Crenshaw was right not to rise to that bait and to push back.

Next, let’s address Bash’s claim that armed security is just “more guns.”

Guns are not inherently evil. They’re objects, not people. They don’t have morals or free will. A gun left sitting on a table will do absolutely nothing unless someone picks it up.

What Bash basically argues with her snide nonsense is that guns are inherently evil, that their mere existence is the problem and, as such, they should be trusted in no one’s hands.

Crenshaw’s counter, that armed security just like they have at CNN, is the precise response needed. Bash enjoys not having to worry while she’s at work, then folks like her oppose any effort to provide that same level of security to our kids.

Now, I’m partial to more armed teachers as well as security, but there’s really no reason not to have armed guards–several of them per school–in place if we’re that serious about protecting our kids. Further, Crenshaw pointing out hardening buildings by limiting points of entry was dead on correct as well.

The truth of the matter is that we’ll never be able to just will mass shootings out of existence and gun control isn’t a winning strategy, either. Two within two days in California illustrated that, as did mass shootings all over Europe and Asia in the past year or so.

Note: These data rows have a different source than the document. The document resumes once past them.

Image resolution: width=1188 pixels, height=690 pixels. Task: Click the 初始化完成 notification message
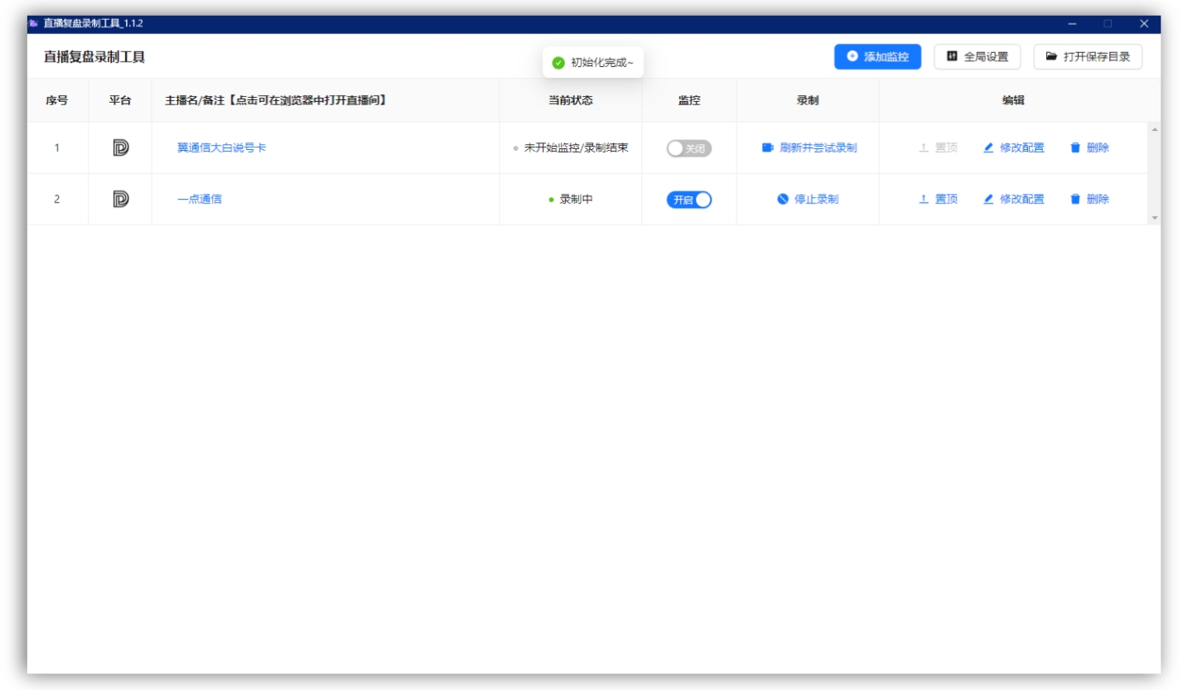pos(593,62)
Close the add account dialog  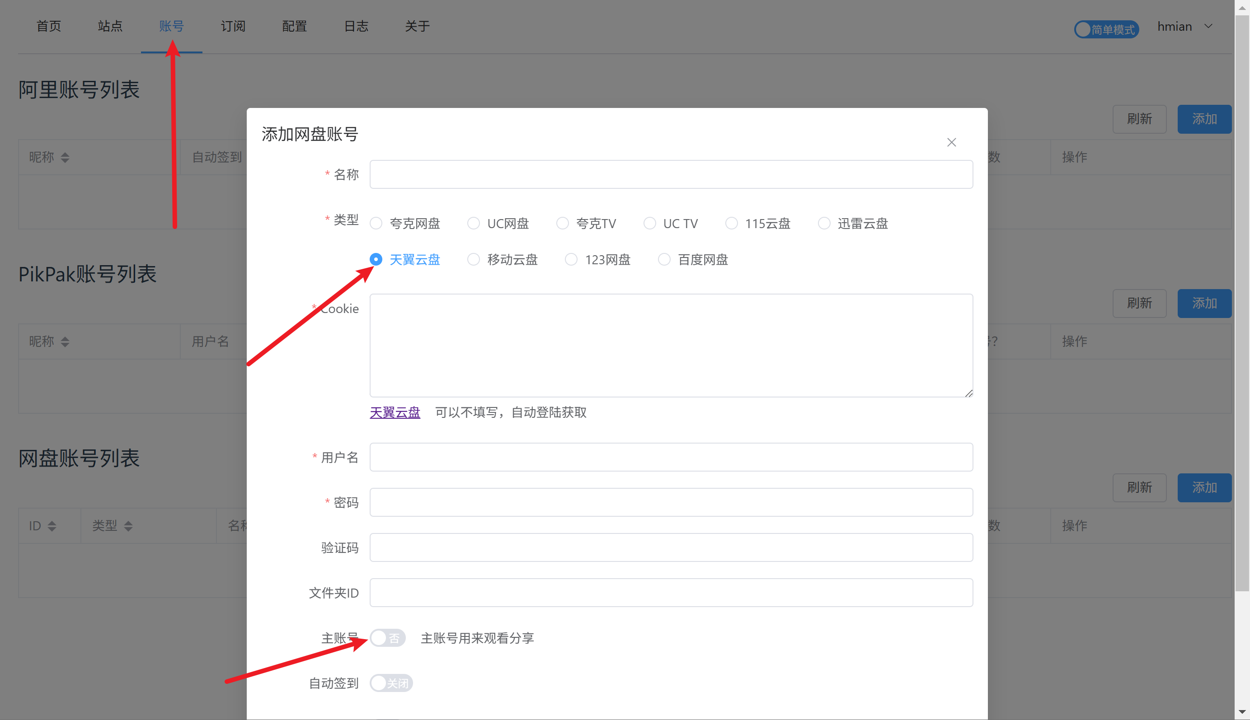click(x=951, y=142)
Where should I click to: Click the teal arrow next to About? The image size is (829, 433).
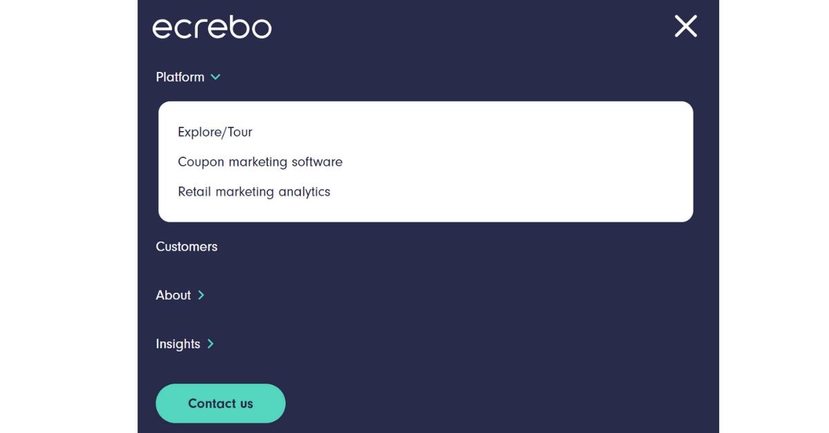click(x=201, y=295)
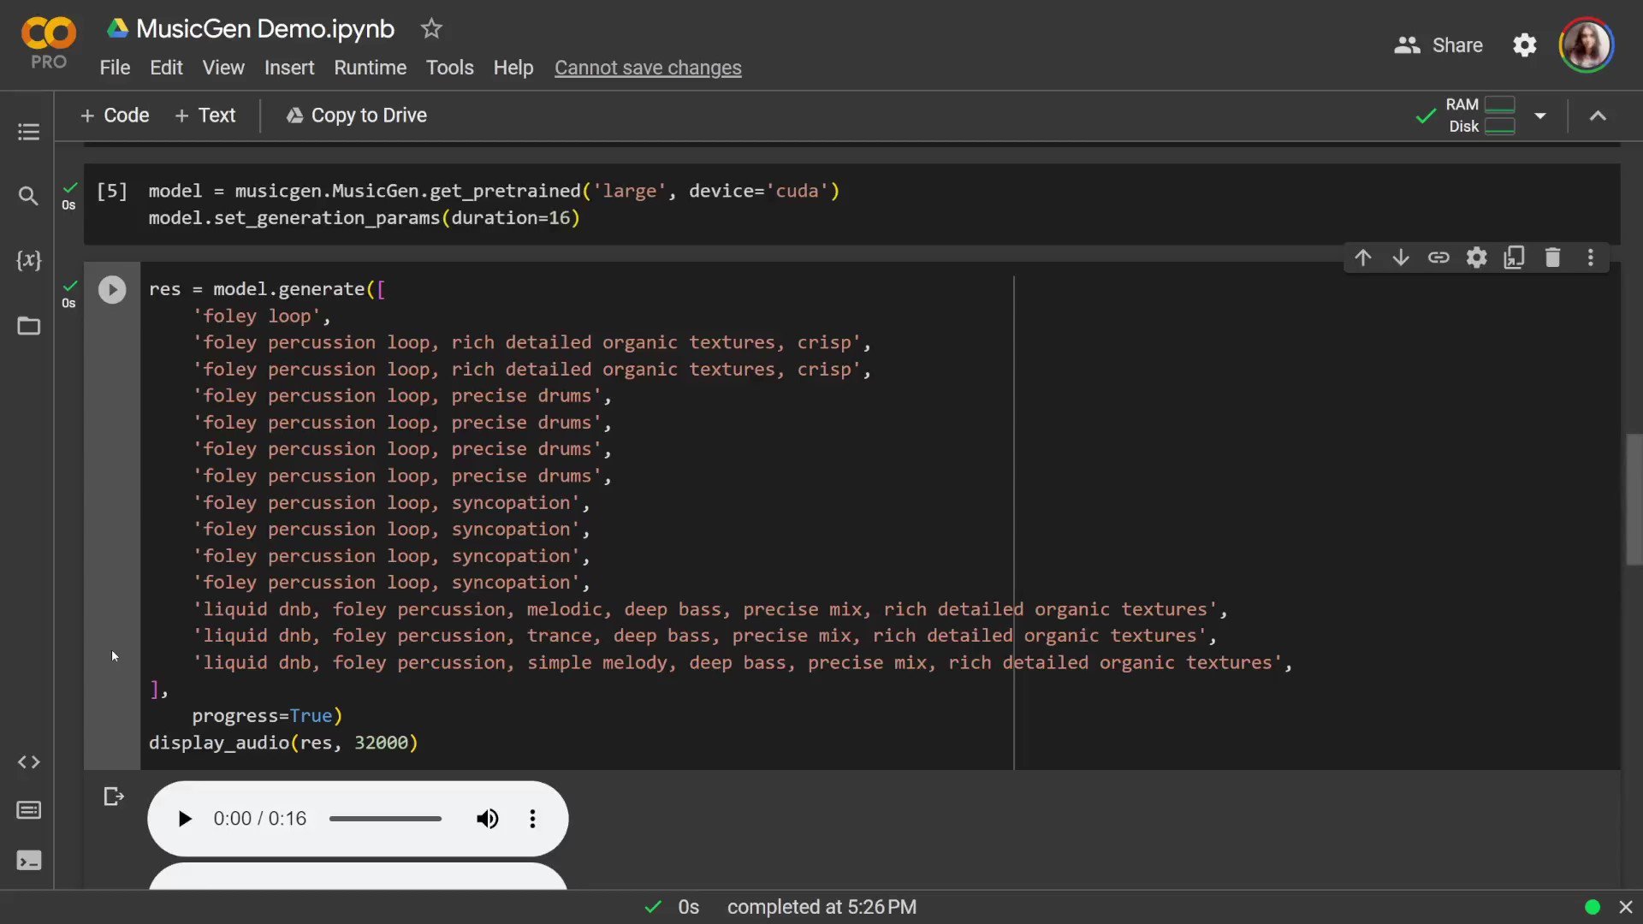Screen dimensions: 1643x924
Task: Click Copy to Drive button
Action: pos(356,116)
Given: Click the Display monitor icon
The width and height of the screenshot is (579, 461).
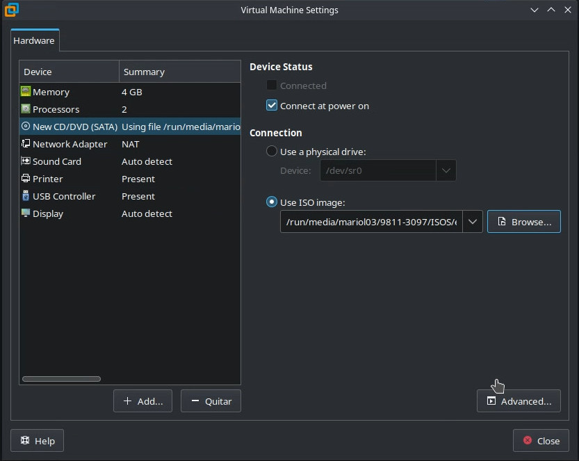Looking at the screenshot, I should (26, 213).
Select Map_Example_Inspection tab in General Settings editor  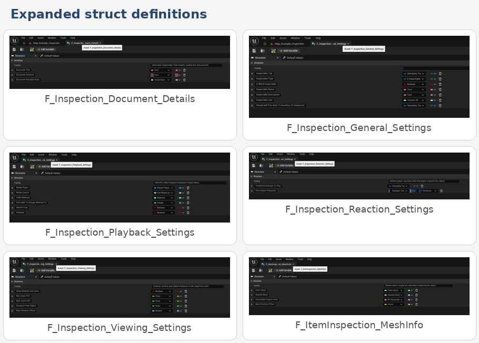click(x=288, y=43)
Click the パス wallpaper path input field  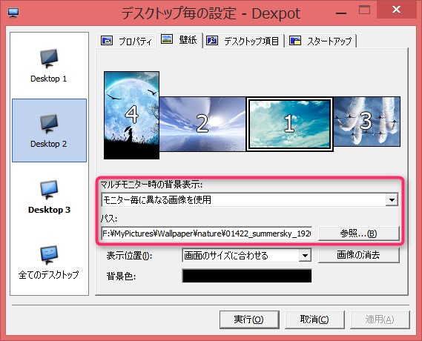(206, 234)
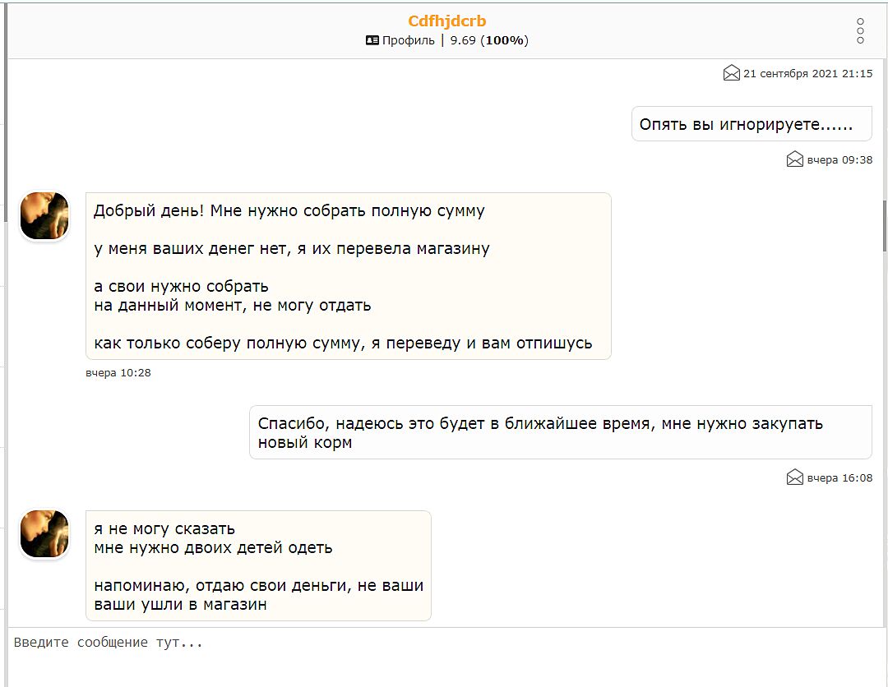Select the 'Добрый день! Мне нужно' message bubble
Viewport: 888px width, 687px height.
point(348,276)
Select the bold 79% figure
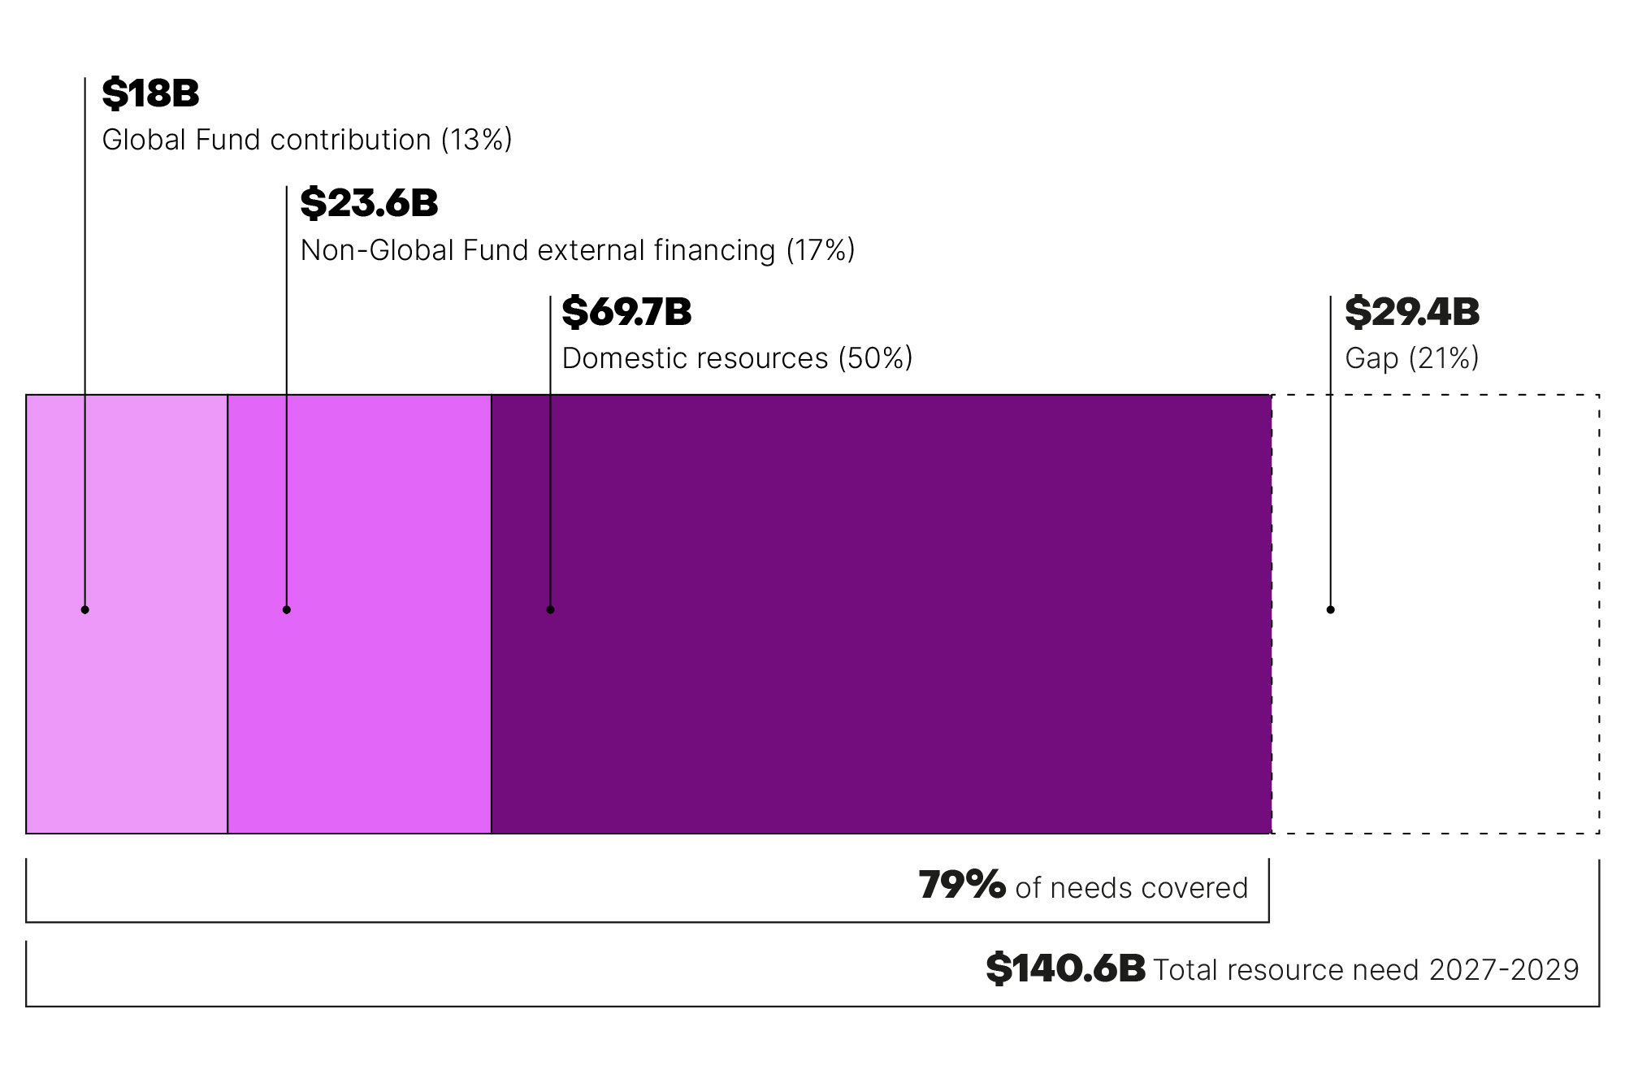The image size is (1625, 1083). [x=962, y=885]
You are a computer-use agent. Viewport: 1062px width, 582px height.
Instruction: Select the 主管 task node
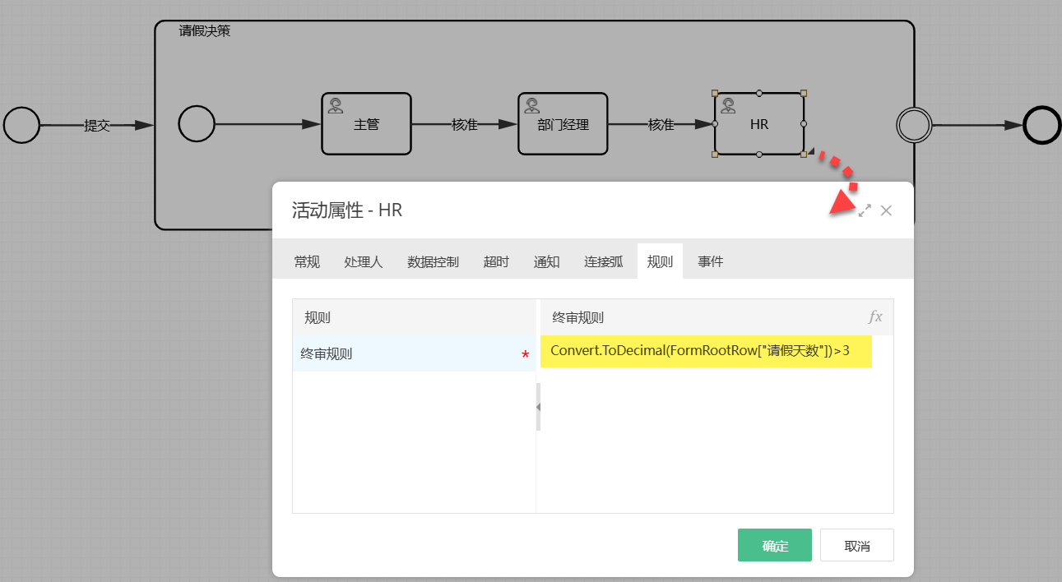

Yet we can make our schools the least viable potential target we can. This shouldn’t even be something we should have to debate beyond the details themselves. Yet Crenshaw managed to flummox someone who talks for a living by simply insisting that the protection she gets and that he gets in both the Capitol and in the building where his offices are should be in place for schools as well.

And they wonder why nothing ever gets done.